#### GIVEN RECORDS:
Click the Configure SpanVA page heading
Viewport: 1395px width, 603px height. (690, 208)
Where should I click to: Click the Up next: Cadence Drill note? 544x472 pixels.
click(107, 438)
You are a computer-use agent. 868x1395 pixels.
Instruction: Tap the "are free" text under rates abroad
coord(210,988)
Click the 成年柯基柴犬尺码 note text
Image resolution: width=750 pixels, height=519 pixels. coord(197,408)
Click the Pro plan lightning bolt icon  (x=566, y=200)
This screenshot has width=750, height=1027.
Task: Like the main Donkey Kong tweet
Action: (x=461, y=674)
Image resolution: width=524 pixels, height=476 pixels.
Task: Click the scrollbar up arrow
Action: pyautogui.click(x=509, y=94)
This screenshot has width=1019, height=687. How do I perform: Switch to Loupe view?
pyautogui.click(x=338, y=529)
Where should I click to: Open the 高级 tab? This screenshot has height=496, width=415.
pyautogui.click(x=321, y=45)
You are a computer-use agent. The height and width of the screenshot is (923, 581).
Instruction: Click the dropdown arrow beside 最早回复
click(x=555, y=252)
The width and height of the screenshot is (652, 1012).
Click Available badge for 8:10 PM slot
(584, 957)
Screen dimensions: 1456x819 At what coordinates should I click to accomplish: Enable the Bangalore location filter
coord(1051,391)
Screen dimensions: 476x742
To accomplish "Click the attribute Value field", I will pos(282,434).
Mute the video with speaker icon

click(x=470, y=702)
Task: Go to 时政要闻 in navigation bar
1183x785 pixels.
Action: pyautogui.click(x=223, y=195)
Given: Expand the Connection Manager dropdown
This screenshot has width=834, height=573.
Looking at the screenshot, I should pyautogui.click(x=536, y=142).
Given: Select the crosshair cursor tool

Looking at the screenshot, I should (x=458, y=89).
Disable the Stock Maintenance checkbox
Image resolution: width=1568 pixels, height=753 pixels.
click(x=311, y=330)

#### GOAL:
Please copy the material from the line that contains "You are a computer-use agent. The" through its end, changing "Bangalore" to "Chennai" and leaving everything else untouched.

#### FULL ANSWER:
You are a computer-use agent. The height and width of the screenshot is (923, 581).
Instruction: Click the dropdown arrow beside 最早回复
click(x=555, y=252)
The width and height of the screenshot is (652, 1012).
Click Available badge for 8:10 PM slot
(584, 957)
Screen dimensions: 1456x819 At what coordinates should I click to accomplish: Enable the Chennai location filter
coord(1051,391)
Screen dimensions: 476x742
To accomplish "Click the attribute Value field", I will pos(282,434).
Mute the video with speaker icon

click(x=470, y=702)
Task: Go to 时政要闻 in navigation bar
1183x785 pixels.
Action: pyautogui.click(x=223, y=195)
Given: Expand the Connection Manager dropdown
This screenshot has width=834, height=573.
Looking at the screenshot, I should pyautogui.click(x=536, y=142).
Given: Select the crosshair cursor tool

Looking at the screenshot, I should (x=458, y=89).
Disable the Stock Maintenance checkbox
Image resolution: width=1568 pixels, height=753 pixels.
click(x=311, y=330)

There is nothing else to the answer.